Be formed with recess 108 between the first projection 101 and the second projection 102, counterweight 103 can be attached in this recess 108, particularly can be attached in the recess 108 slidably.The final fixing of weight element 103 can be determined by removable fixed element (for example screw or bolt) or by nonvolatil fixed element (for example soldering point or press fit connect).Preferably, counterweight will be by hammer out, so that it becomes is semi-permanent.
Fig. 2 shows the more detailed view of turbine disk 100 according to an illustrative embodiment of the invention.Counterweight 103 is attached between the first projection 101 and the second projection 102.As shown in Figure 2, the first projection 101 and the second projection 102 are forming recess 108 each other.Recess 108 is along the particularly round wire extension of curve (being illustrated by the broken lines) of the axle 122 that centers on turbine disk 100 or spin axis.Thereby counterweight 103 can be moved or place along circumferencial direction around axle 122 in recess 108.
In addition, there is shown the first projection 101 and comprise sealing section 104, sealing section 104 for example can show as seal lip.
Fig. 3 shows the sectional view III-III of Fig. 2.The first projection 101 comprises the sealing section 104 that forms seal lip.The interior profile of the recess 108 that is formed by the first projection 101 and the second projection 102 in addition, forms the hollow profile of dovetail shape.In the hollow profile of this dovetail shape, the counterweight 103 with corresponding (dovetail shape) profile can be installed.
Shown in the dotted line among Fig. 3, the first projection 101 and the second projection 102 can form with turbine disk 100 integral body, perhaps removably are arranged in alternatively turbine disk 100 places.Equally, sealing section 104 can form with the first projection 101 integral body, perhaps removably is arranged in alternatively the first projection 101 places.Preferably, sealing section 104 and the first projection 101 form from the outstanding circular surface in the side of turbine disk 100.Preferably, knockdown sealing section 104 and the first projection 101 are positioned on the axial plane.Equally, counterweight will preferably be disposed on the axial plane.Thereby counterweight will be inserted into turbine disk 100 from axial direction.
According to the present invention, sealing section 104 can be formed for keeping a wheel rim of counterweight.
Preferably, the first projection 101 and the second projection 102 form the circular concentric projection.

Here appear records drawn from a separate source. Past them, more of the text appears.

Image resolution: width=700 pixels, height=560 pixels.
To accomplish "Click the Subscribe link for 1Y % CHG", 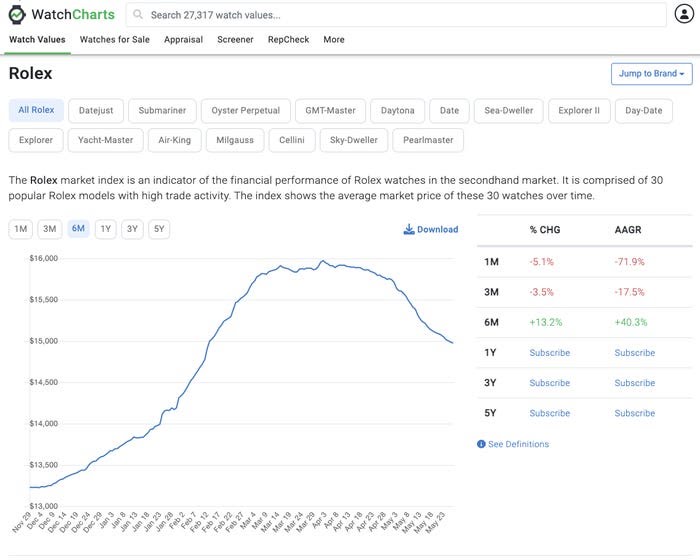I will [x=549, y=352].
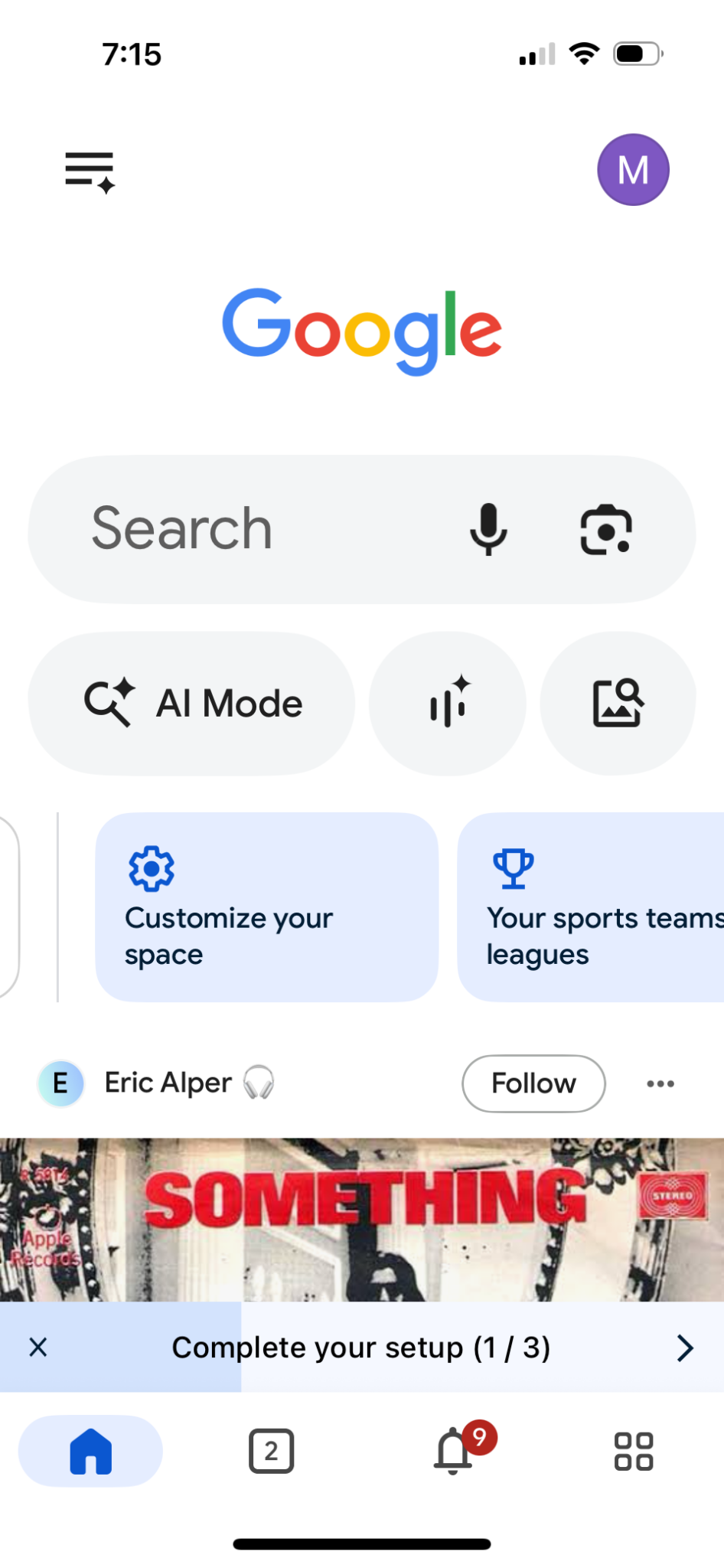The height and width of the screenshot is (1568, 724).
Task: Open the grid apps tab icon
Action: pos(634,1450)
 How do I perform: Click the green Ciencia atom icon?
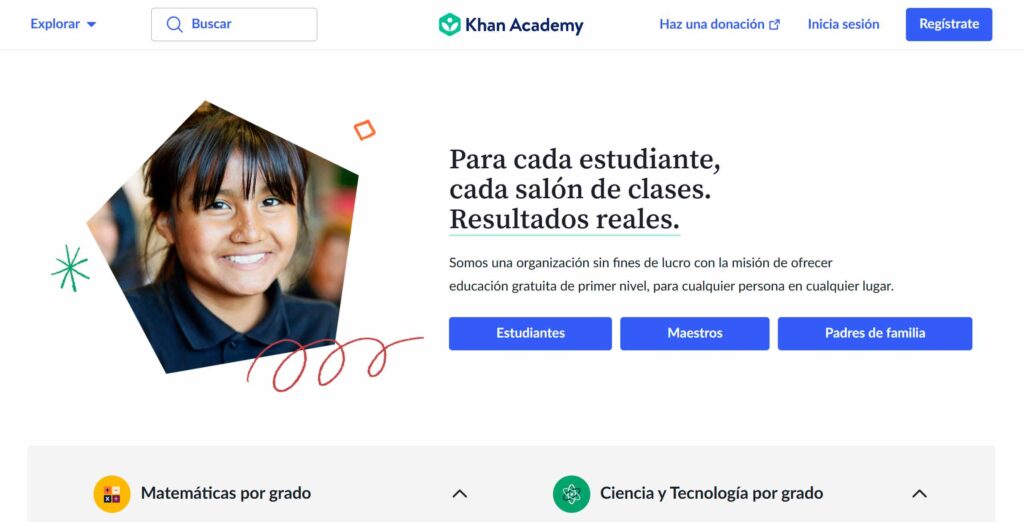[571, 494]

Should be noted that term " comprises " does not get rid of other element or step, and the term " " of expression English indefinite article is not got rid of a plurality of.In addition, can contact the element that different embodiments describe in conjunction with those.Should also be noted that the reference character in the claim should not be understood as that the scope that limits claim.
Claims (14)
1. one kind is used for the particularly turbine disk of combustion gas turbine (100) of turbo machine (120), and described turbine disk (100) comprising:
The first projection (101) and the second projection (102),
Wherein said the first projection (101) and described the second projection (102) are formed as follows, that is: so that counterweight (103) can be coupled between described the first projection (101) and described the second projection (102), and
Wherein said the first projection (101) comprises sealing section (104), and another turbo machine that described sealing section (104) can seal described turbine disk (100) and described turbo machine (120) is the fluid passage (105) between (121) partly.
2. turbine disk according to claim 1 (100) further comprises
First surface (106) and second surface (107),
Wherein said the first projection (101) and described the second projection (102) are formed on in described first surface (106) or the described second surface (107) at least one.

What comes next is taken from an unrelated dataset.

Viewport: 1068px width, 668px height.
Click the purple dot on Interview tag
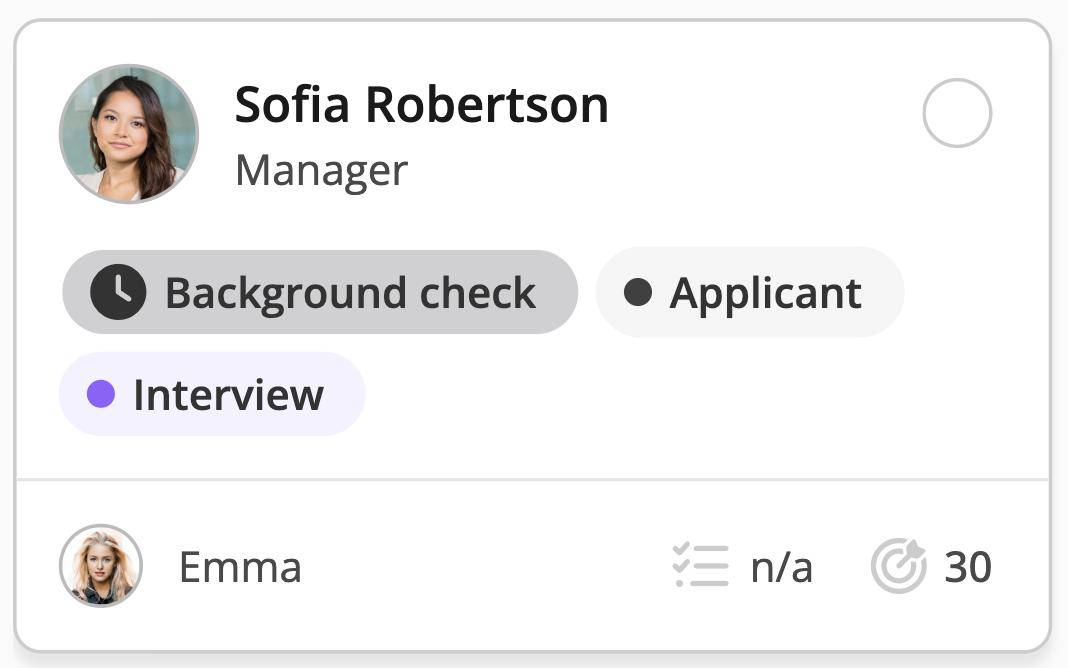click(101, 395)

3. turbine disk according to claim 2 (100),
Wherein said turbine disk (100) can be coupled to described turbo machine (120) as follows, that is: so that described first surface (106) and described second surface (107) are the opposed surface along the axial direction of the axle (122) of described turbo machine (120).
4. turbine disk according to claim 2 (100),
Wherein said turbine disk (100) can be coupled to described turbo machine (120) as follows, that is: so that described first surface (106) is oriented to flow with respect to described turbo machine (120) towards the upstream, described second surface (107) is oriented to respect to described flow towards the downstream.
5. according to claim 1 to one of 4 described turbine disk (100),
Wherein said sealing section (104) comprises single seal lip.
6. according to claim 1 to one of 5 described turbine disk (100),
Wherein said sealing section (104) comprises labyrinth sealing.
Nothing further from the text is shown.